Readings in Luke Continued – No.31
Lk 7:44-47 Then he turned toward the woman and said to Simon, “Do you see this woman? I came into your house. You did not give me any water for my feet, but she wet my feet with her tears and wiped them with her hair. You did not give me a kiss, but this woman, from the time I entered, has not stopped kissing my feet. You did not put oil on my head, but she has poured perfume on my feet. Therefore, I tell you, her many sins have been forgiven—for she loved much. But he who has been forgiven little loves little.”
I want to suggest that there is a sign of love in this passage that is not obvious but crucial once we really start thinking about what was going on here. The obvious love is that which Jesus spoke about – “for she loved much”. Jesus is using her apparent love in direct comparison with Simon’s attitude. Simon had invited Jesus to dinner but had, according to customs of the time, given him the barest of considerations. Today, if we invited someone in at the end of a hot day, we might point them towards the bathroom and say, “Would you like to just freshen up?” In other words we would give them the opportunity to use our things to clean up and feel better. In their day, with dusty roads and sandals, an honoured guest would have their feet washed by the servants of the house; that was the barest minimum you would do for them. If you wanted to really bless them you would given them oil for their head, rather like we put things on our hair to tidy up. But Simon had done none of these things. He gave Jesus minimal hospitality, because he was really only inviting him in to find grounds to criticise him.
The apparent love that Jesus spoke about, contrasting Simon’s poor attitude was that of the woman. Remember we saw in earlier verses she was well known and had “lived a sinful life in that town,” (v.37), quite possibly a prostitute – but she had come seeking out Jesus. There would have been no other reason that she would enter this house of a Pharisee because, like her, he was probably well known in this small town, and she would have know that she was the very opposite of everything he stood for, and would have been the subject of his condemnation. She has obviously heard about Jesus and, it would appear, was sufficiently desperate that she didn’t mind what people thought or might say. No, she came looking for Jesus and when she found him, she stood behind him weeping.
Now we speculated before why she was crying. Was it that she was so desperate? Was it that when she found Jesus, he simply smiled up at her, a smile of acceptance that broke her heart? Was she overwhelmed by the sense of God’s presence and it was a beautiful, accepting presence, so that her heart was melted and she knew she was accepted. We don’t know, we just have to speculate because Luke doesn’t tell us. Whatever else, she felt secure by Jesus. Presumably he had acknowledged her presence in some way and so she remains with him and just weeps and then wipes his wet feet with her tears and then gently rubs perfume into them. Whatever she felt when she came in, whatever had been her motivation then, now it is love in the awareness of being accepted.
Isn’t one of the preliminary facets of love being accepted by the other person? When you meet another person, your relationship cannot develop unless they accept you, and indeed the more they get to know you, the relationship will only develop if you both accept each other as you are. For real love to develop there must first be complete acceptance of each other as we are.

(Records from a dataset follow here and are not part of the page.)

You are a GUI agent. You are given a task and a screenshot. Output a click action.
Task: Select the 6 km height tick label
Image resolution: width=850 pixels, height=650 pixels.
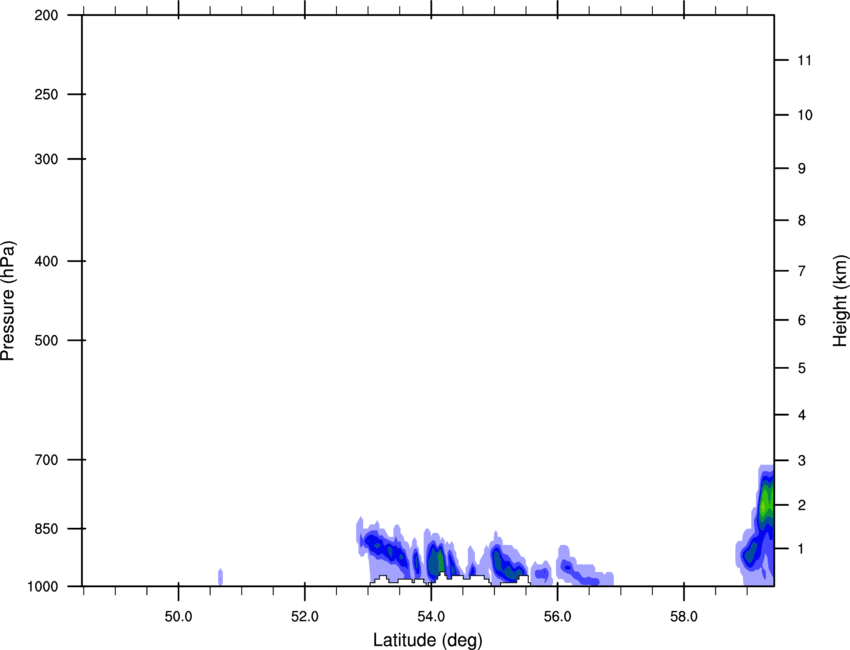(801, 320)
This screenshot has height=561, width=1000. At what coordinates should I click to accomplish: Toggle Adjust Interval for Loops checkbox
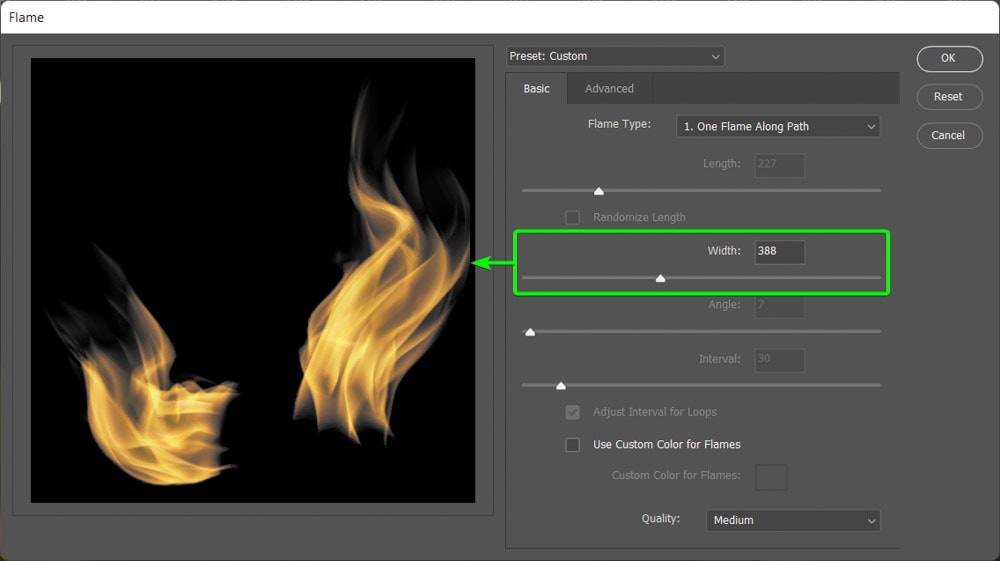pos(573,412)
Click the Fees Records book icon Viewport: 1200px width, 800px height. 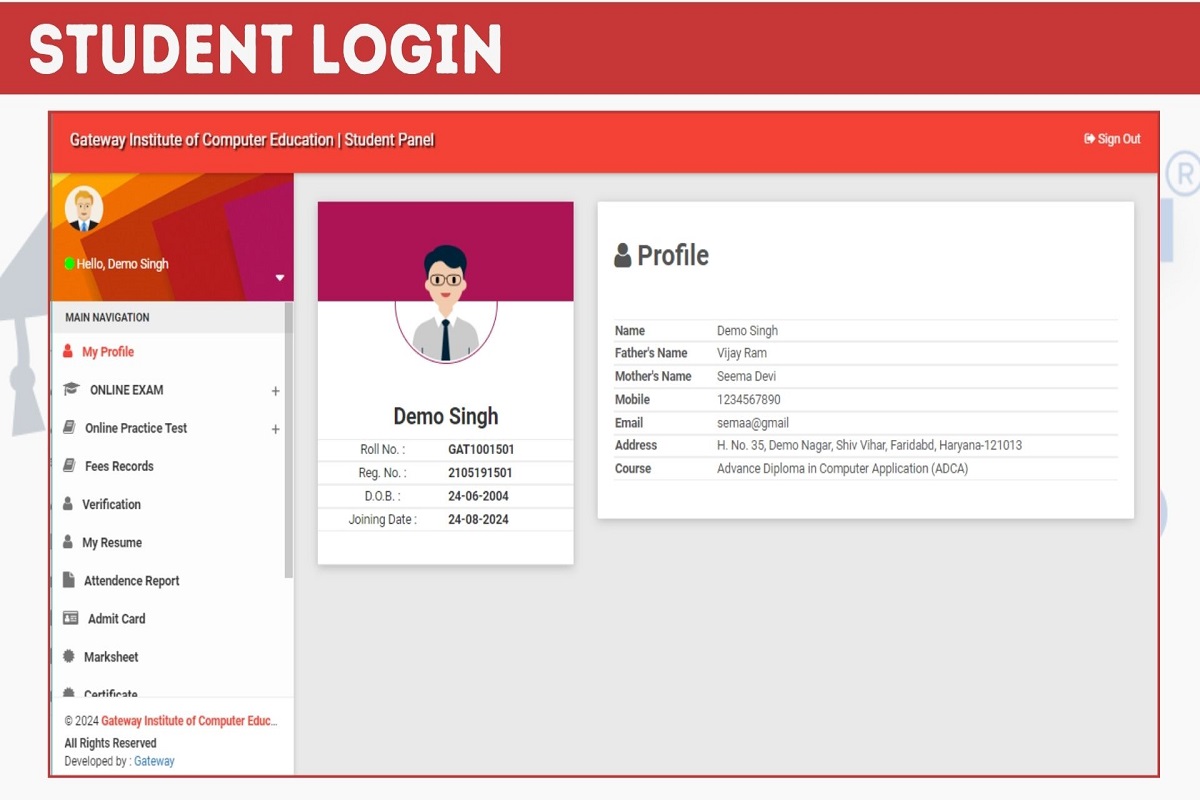pos(69,466)
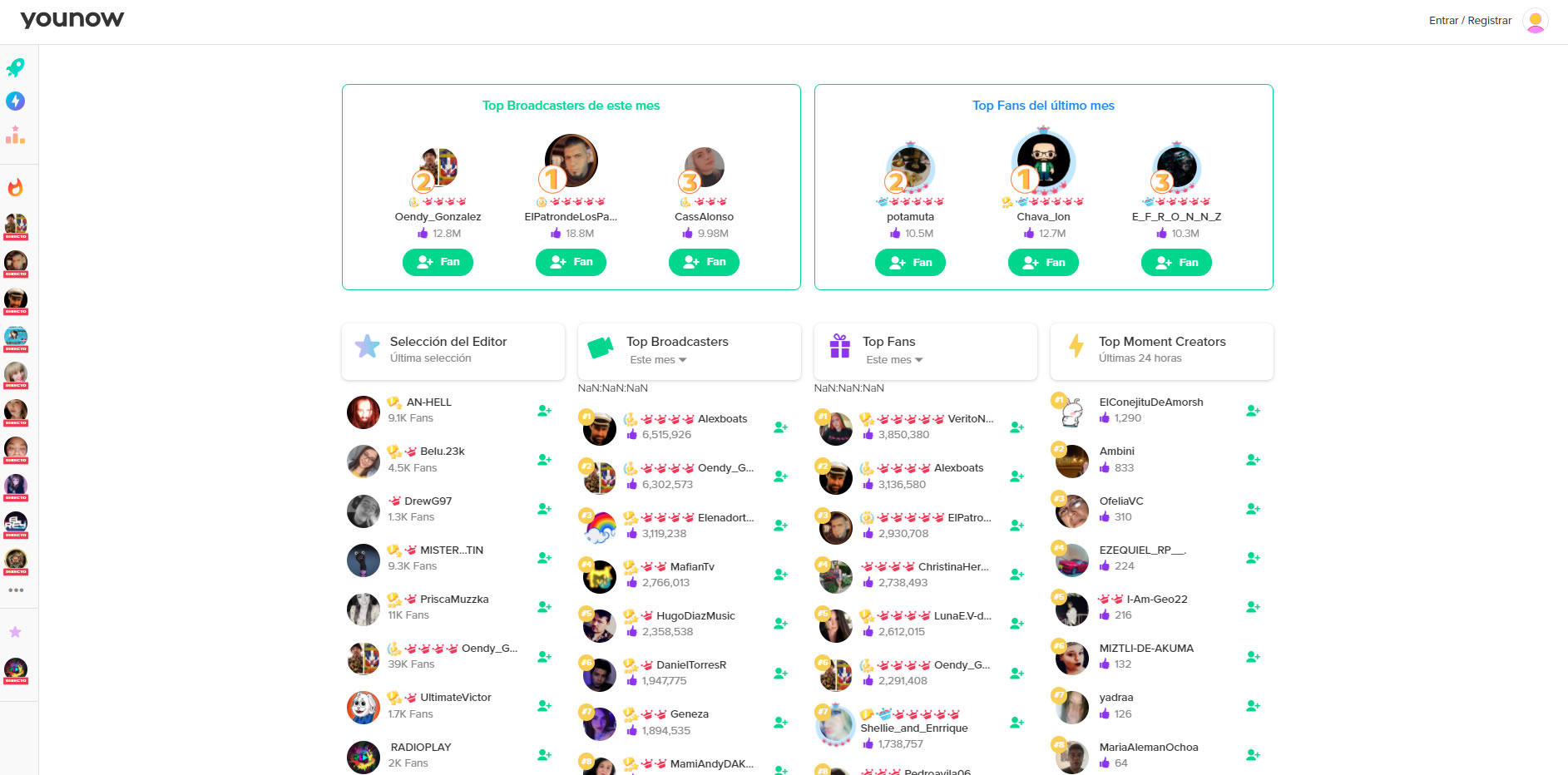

So the obvious love is the woman’s love that Jesus speaks about, a love that has quickly developed and which flows from the way Jesus has just accepted her. John was later to write, “We love because he first loved us,” (1 Jn 4:19) which explains what went on here. The less obvious love, because it is not spoken about, is Jesus’ love of this woman, seen first in the way he accepts her ministrations, while knowing exactly who she is. But I think there is a second way that his love is demonstrated here: it is the way he interprets her actions. It isn’t just to make Simon feel bad, it is a genuine interpretation of her actions. He sees them in the best light possible. Love always looks for the best in a person and sees what they say and do in the best possible way. Yes, it is possible that the woman came in with mixed motives, possibly ready to pay Jesus for help, possibly not even sure why she was there, but the more she remains with him, the more her heart goes out to him as she senses the warmth of his acceptance. It doesn’t matter if she wept out of anguish, it doesn’t matter if she wiped his feet out of embarrassment, it doesn’t matter if she put on the perfume out of guilt, Jesus saw it all positively. It’s like he might have said, “I don’t mind why you did it all; I just take it as an expression of your growing love, and for that I am grateful.” That’s how love responds and that’s why Jesus spoke as he did here to Simon in our verses today. In today’s language we might say he was putting a positive spin on it, but then that’s what love does.
But we always say that we need to look at what Scripture says to us personally. What does this response of Jesus say to us? Well I find it a challenge. Do I look for the best in people? Do I look to see what they say and do in the best light? Do I accept people like Jesus did so that they feel secure with me, safe and able to be themselves? Am I there for the underdog who is condemned by the safe, secure and affluent part of society? Am I willing to be associated with them, even when everyone else is condemning them? Am I so concerned for their salvation that I am willing to risk my reputation to reach out to them with God’s love? These, surely, are the key issues that leap out of this account that Luke brings to us and these are issues that I must deal with in my life, if I am truly to be a disciple of Jesus. May it be so!